Using the method of L' Hospital, evaluate the limit. $\lim _{x \rightarrow 0} \frac{\left(5^{x}\right)^{5}-\left(\sqrt{5^{x}}\right)^{5}}{x}$
Option: 1
$2.5 \ln 5$

Option: 2
$5 \ln 5$

Option: 3
$-2.5 \ln 5$

Option: 4
Cannot be determined

Answers (1)

Apply the L' Hospital's Rule, when $\lim _{x \rightarrow 0} \frac{f(x)}{g(x)}=\frac{0}{0}, \frac{\infty}{\infty}, etc.$ [an intermediate form] in the following way

- Differentiate $\lim _{x \rightarrow a} \frac{f(x)}{g(x)}=\lim _{x \rightarrow a} \frac{f^{\prime}(x)}{g^{\prime}(x)}$ , provided that the limit $\lim _{x \rightarrow a} \frac{f^{\prime}(x)}{g^{\prime}(x)}$ exists.

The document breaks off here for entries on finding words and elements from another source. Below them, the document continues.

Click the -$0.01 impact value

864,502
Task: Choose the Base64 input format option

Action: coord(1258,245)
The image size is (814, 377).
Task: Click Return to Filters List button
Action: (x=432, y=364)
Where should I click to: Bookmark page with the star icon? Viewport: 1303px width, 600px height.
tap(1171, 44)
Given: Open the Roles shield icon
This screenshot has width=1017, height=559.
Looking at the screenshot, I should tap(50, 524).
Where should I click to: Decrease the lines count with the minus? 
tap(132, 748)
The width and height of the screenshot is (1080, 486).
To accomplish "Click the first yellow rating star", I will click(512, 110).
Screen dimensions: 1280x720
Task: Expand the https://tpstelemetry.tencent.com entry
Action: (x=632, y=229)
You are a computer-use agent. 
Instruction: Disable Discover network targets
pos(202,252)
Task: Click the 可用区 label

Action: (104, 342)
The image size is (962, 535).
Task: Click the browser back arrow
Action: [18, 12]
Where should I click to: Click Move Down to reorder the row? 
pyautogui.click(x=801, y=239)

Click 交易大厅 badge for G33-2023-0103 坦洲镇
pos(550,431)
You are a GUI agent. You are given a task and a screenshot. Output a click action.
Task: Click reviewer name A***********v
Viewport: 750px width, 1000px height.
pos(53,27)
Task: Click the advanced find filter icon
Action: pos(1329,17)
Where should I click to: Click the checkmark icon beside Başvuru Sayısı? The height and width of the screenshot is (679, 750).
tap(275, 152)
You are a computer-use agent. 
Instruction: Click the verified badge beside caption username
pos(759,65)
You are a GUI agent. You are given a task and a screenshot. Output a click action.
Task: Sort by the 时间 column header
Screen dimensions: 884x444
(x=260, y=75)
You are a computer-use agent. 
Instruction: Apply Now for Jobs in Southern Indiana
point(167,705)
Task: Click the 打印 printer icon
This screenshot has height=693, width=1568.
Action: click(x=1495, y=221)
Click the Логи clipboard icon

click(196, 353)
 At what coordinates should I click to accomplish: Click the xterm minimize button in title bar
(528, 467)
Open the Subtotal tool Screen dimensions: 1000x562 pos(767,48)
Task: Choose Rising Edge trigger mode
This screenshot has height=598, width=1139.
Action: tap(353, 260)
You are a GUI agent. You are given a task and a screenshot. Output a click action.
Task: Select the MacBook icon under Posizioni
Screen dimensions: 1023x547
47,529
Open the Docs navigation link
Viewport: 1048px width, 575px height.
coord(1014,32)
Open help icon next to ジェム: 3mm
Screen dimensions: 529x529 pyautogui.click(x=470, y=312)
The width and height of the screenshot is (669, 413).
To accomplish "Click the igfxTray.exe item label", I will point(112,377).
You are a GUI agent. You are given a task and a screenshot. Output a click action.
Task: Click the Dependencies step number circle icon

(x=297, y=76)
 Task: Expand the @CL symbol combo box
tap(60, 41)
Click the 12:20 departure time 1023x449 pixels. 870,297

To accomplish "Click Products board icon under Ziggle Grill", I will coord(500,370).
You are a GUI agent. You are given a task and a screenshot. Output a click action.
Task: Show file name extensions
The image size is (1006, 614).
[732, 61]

- Otherwise, go on differentiating till the limit with the determinate form is achieved.

The provided limit is

$\lim _{x \rightarrow 0} \frac{\left(5^{x}\right)^{5}-\left(\sqrt{5^{x}}\right)^{5}}{x}=\frac{0}{0}$

Here use the L' Hospital rule and also refer to the following formula.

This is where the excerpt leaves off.